ABSTRACT
Introduction: Combinations of proteasome inhibitors, immunomodulators, and monoclonal antibodies are highly active against multiple myeloma. Consequently, several combinations have moved from the relapsed to the front-line setting. In the context of lenalidomide and bortezomib being used upfront, salvage options need to be evaluated.
Areas covered: This manuscript reviews available data for the treatment of patients progressing on optimal frontline strategies, with a focus on the role of second-generation proteasome inhibitors and immunomodulators, monoclonal antibodies and immunotherapy.
Expert opinion: Remarkable progress has been made in myeloma treatment due to the integration of immunomodulators, proteasome inhibitors and more recently monoclonal antibodies in the front-line setting. However, we work on the assumption that most individuals will eventually relapse. Optimized upfront therapy negatively selects more resistant patients among still relapsing individuals. Bortezomib and lenalidomide-exposed patients are under-represented in trials leading to currently approved combinations. Evidence needs to be reviewed taking into account how the improvement of frontline therapy has modified the characteristics of patients at the time of relapse. Second generation immunomodulatory agents and proteasome inhibitors, monoclonal antibodies and other agents have shown efficacy in this new landscape. Immunotherapeutic agents, including CAR-T cells are promising for patients failing standard combinations, despite current data are still immature.
Article highlights
Currently approved combinations to treat relapsed and refractory multiple myeloma are based on trials where patients bortezomib and lenalidomide-exposed frontline are under-represented.
Patients exposed to several agents in combination are likely to present some degree of refractoriness to such drugs. Biologically, refractoriness is a continuous rather than a discrete variable.
Alternative agents should be preferred over retreatment with agents to which the patient ha already been exposed.
Alternative combinations of second-generation immunomodulating agents and proteasome inhibitors with monoclonal antibodies have been explored with positive results.
Patients with a suboptimal response to best available combinations include primary refractory patients, patients relapsing within 1 year of frontline treatment (particularly if treatment included autologous stem-cell transplantation) and patients with high-risk baseline features still harboring a positive minimal residual disease after full intensity first-line treatment.
Patients with suboptimal response to the best available first-line combination are unlikely to obtain prolonged benefit from similar strategies at relapse despite the incorporation of alternative agents.

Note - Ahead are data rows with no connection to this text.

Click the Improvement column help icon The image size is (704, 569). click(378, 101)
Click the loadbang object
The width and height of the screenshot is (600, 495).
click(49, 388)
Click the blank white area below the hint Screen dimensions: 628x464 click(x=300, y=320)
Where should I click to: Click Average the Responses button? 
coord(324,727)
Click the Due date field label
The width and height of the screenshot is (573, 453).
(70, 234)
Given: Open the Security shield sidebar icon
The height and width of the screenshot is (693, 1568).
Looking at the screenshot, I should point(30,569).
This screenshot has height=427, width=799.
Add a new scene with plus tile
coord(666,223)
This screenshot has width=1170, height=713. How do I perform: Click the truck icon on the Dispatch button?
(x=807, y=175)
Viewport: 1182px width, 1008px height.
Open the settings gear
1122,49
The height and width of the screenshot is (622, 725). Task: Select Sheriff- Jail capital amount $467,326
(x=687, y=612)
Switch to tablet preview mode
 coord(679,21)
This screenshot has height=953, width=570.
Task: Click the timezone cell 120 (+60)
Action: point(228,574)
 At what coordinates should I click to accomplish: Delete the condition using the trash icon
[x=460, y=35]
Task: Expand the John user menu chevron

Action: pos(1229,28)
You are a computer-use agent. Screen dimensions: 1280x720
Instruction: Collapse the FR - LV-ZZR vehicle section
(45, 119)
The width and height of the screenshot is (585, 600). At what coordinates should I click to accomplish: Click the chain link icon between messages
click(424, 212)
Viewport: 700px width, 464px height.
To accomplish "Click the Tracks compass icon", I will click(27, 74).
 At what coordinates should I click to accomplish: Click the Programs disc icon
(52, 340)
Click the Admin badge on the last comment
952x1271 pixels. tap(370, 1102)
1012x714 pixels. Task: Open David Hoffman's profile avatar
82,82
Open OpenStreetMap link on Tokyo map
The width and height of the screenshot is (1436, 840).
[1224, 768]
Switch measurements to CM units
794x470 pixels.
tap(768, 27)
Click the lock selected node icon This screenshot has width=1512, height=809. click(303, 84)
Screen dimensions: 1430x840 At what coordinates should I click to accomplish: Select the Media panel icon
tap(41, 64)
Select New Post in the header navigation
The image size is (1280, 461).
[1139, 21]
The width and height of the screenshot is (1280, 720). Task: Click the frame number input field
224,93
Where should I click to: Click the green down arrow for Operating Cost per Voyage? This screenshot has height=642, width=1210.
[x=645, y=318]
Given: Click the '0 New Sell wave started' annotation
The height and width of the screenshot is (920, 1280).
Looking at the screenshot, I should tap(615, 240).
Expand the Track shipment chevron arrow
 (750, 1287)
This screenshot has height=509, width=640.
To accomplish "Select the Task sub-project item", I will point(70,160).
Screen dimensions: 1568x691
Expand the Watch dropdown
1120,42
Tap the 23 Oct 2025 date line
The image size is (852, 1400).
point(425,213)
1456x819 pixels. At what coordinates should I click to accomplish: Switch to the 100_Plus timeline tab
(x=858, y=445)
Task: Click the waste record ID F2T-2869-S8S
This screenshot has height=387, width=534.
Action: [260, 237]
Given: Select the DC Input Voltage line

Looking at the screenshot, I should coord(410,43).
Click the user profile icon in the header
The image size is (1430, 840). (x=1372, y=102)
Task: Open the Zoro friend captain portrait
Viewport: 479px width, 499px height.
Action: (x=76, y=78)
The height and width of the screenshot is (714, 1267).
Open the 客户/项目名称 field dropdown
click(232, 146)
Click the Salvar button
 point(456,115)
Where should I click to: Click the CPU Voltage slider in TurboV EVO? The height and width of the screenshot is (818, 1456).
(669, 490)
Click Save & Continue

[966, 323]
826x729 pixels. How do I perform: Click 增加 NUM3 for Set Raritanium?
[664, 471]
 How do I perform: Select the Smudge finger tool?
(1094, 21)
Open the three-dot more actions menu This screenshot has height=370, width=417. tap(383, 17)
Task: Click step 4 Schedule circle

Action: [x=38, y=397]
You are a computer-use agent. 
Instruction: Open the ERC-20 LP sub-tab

Such patients are in urgent need of effective alternatives. At present, immunotherapeutic approaches are promising. However, early results must be taken with caution, the role of immunotherapy in the relapsed and refractory multiple myeloma setting still needs to be established.
Declaration of interest
Albert Oriol has participated in advisory boards and sponsored symposiums for Celgena, Amgen, and Janssen. The authors have no other relevant affiliations or financial involvement with any organization or entity with a financial interest in or financial conflict with the subject matter or materials discussed in the manuscript apart from those disclosed.
Reviewer disclosures
A peer reviewer on this manuscript has received honoraria from Bristol-Myers Squibb, Celgene, Amgen, and Janssen, has served on the advisory board of Amgen, Karyopharm, Janssen, and Celgene, and has received consultancy fees from Takeda and Janssen. Peer reviewers have no other relevant financial relationships or otherwise to disclose.